TASK TO COMPLETE:
Exactly the lines from the one with "The width and height of the screenshot is (459, 750)." through the end of the records below are needed, minus any pictures.

Records from a collection:

+-------+

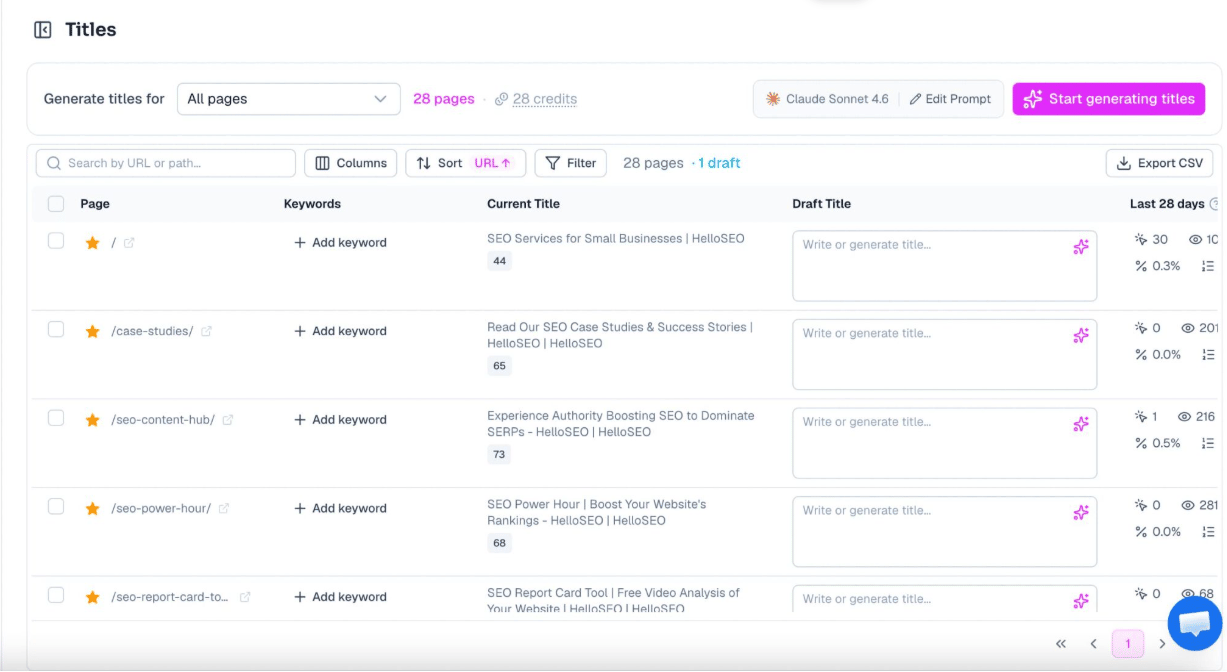Tick the checkbox for /seo-content-hub/ row
This screenshot has width=1227, height=672.
point(56,418)
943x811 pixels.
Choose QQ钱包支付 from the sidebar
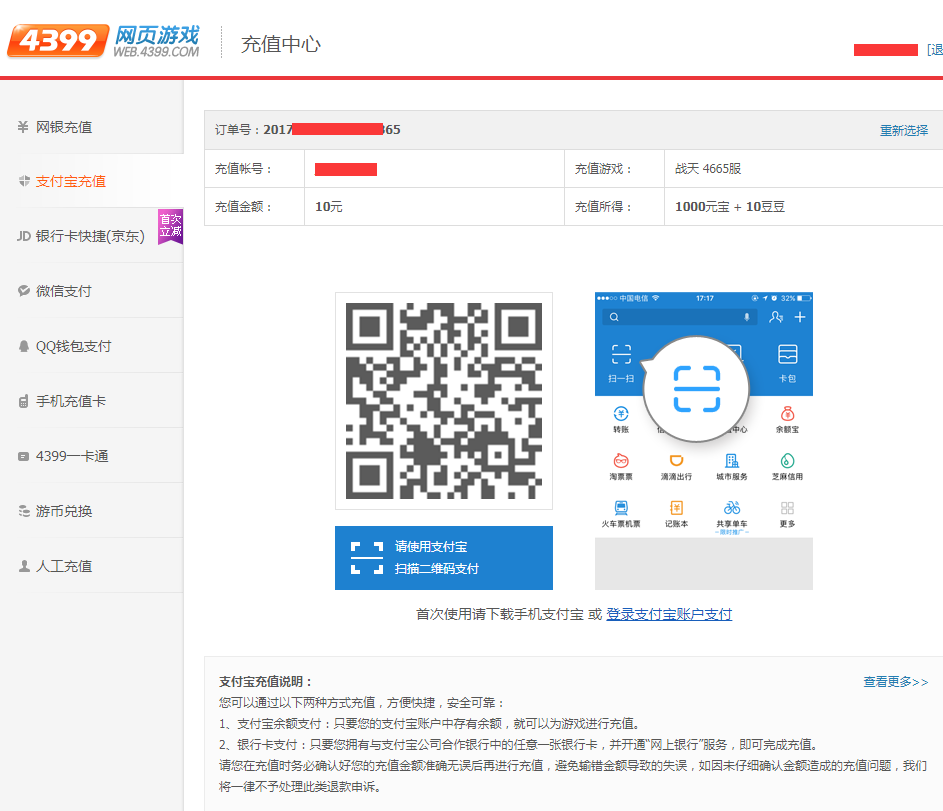click(x=74, y=346)
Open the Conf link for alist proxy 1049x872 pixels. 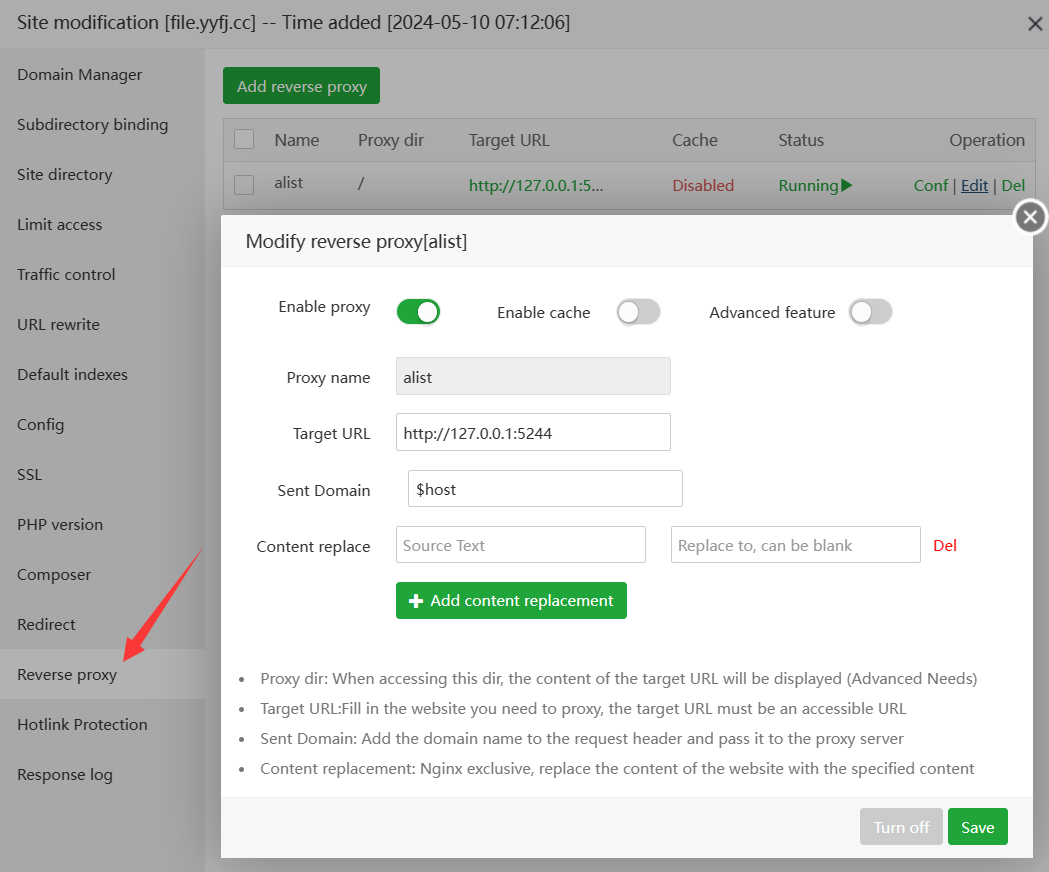click(x=930, y=185)
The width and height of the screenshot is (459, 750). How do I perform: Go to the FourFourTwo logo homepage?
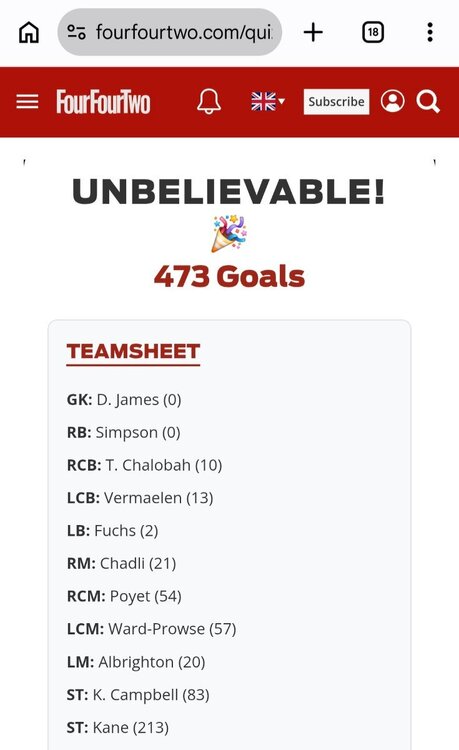(x=103, y=102)
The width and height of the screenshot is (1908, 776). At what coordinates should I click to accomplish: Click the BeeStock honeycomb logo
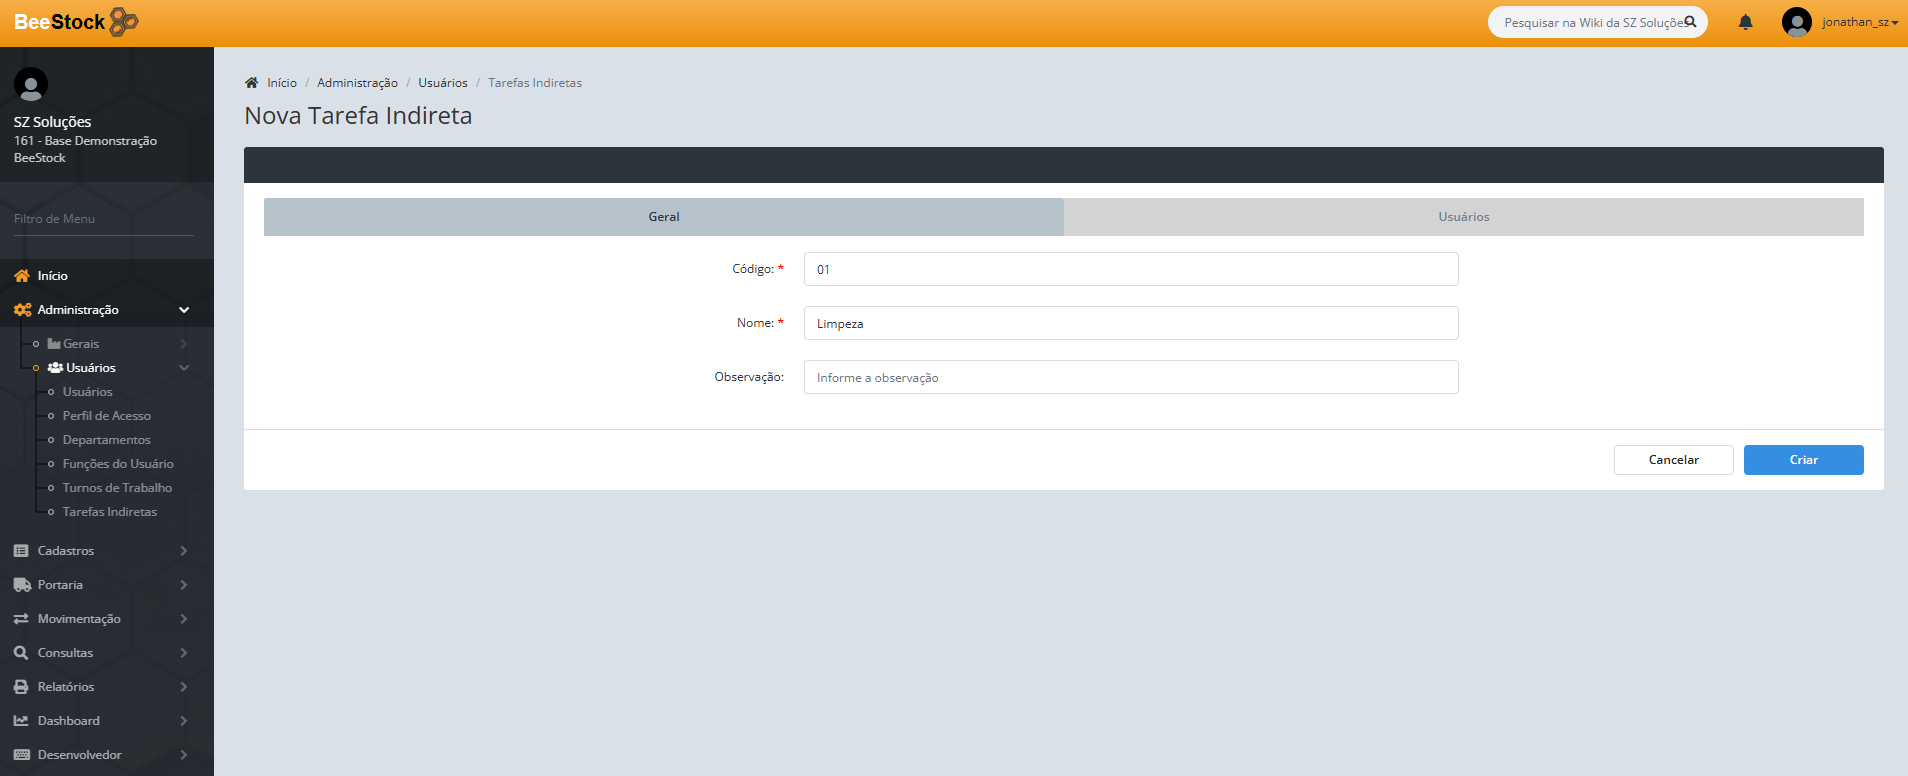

+-------+

TASK RESULT:
The width and height of the screenshot is (459, 750). How do I perform: Go to the FourFourTwo logo homepage?
(x=103, y=102)
The width and height of the screenshot is (1908, 776). At what coordinates should I click to accomplish: Click the BeeStock honeycomb logo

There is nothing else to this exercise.